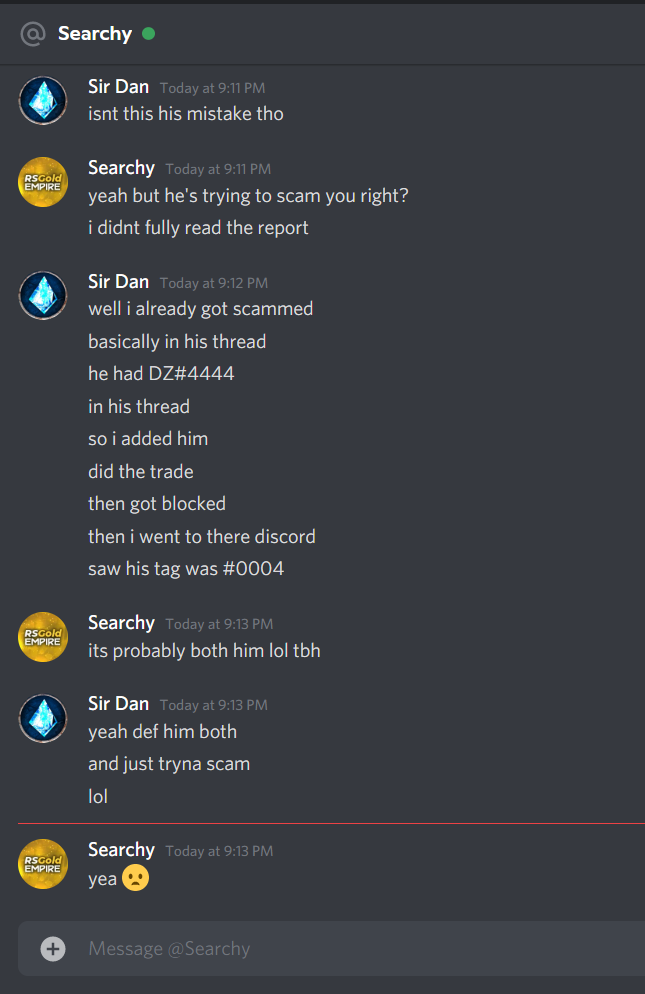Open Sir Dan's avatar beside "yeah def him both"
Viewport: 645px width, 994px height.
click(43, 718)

------

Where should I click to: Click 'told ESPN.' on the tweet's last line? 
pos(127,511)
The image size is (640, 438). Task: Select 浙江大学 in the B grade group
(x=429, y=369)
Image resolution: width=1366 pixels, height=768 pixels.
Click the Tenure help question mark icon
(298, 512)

------

**Task**
Using the entries above, give back exactly the line containing "Where should I", the line containing "Image resolution: width=1366", and every line between them, and nothing else.

**Answer below**
Where should I click to: Click 'told ESPN.' on the tweet's last line? 
pos(127,511)
The image size is (640, 438). Task: Select 浙江大学 in the B grade group
(x=429, y=369)
Image resolution: width=1366 pixels, height=768 pixels.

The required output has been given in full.